*** Information ***
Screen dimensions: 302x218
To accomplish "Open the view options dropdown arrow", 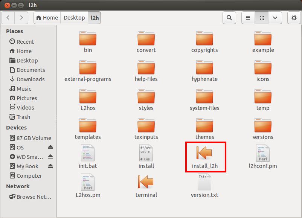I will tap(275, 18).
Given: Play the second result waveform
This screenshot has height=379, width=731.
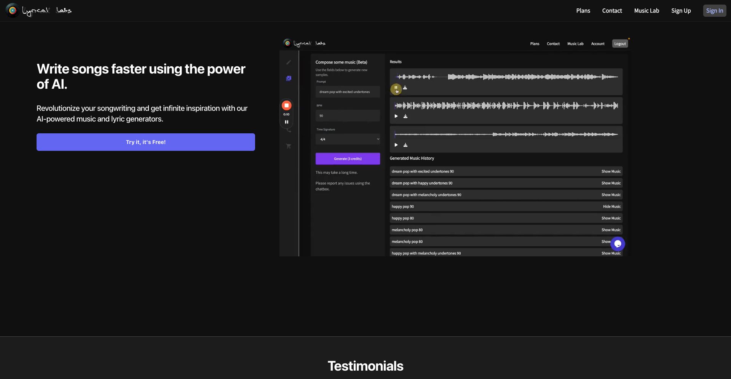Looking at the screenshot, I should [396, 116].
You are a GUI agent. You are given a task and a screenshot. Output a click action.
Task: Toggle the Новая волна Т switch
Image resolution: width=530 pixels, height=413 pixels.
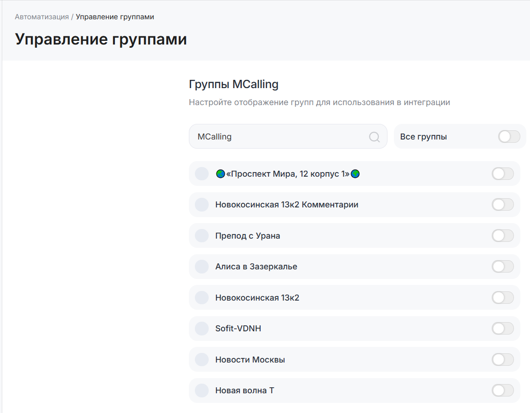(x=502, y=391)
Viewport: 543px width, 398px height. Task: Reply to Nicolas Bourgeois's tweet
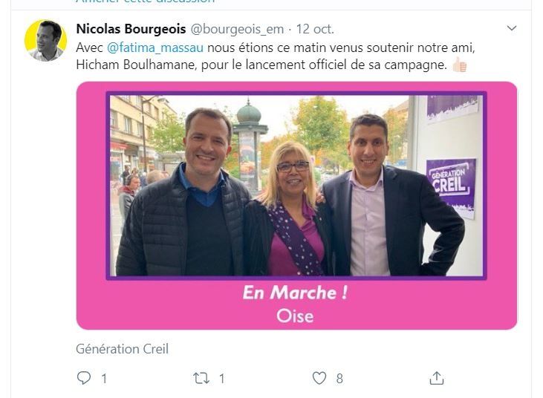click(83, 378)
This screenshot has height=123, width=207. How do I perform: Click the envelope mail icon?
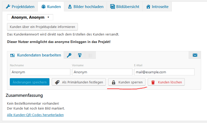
***
*** Information ***
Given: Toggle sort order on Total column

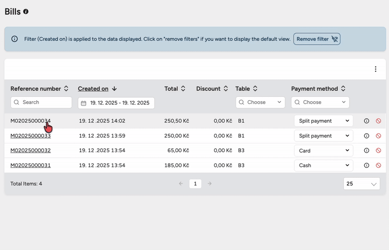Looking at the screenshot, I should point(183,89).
***
Please print the lines above word for word, starting at the one with "Image resolution: width=530" and ending at the one with "This screenshot has height=123, width=207.", both included, and without any picture.

Image resolution: width=530 pixels, height=413 pixels.
(x=502, y=391)
Viewport: 543px width, 398px height. Task: Reply to Nicolas Bourgeois's tweet
click(83, 378)
This screenshot has height=123, width=207. How do I perform: Click the envelope mail icon?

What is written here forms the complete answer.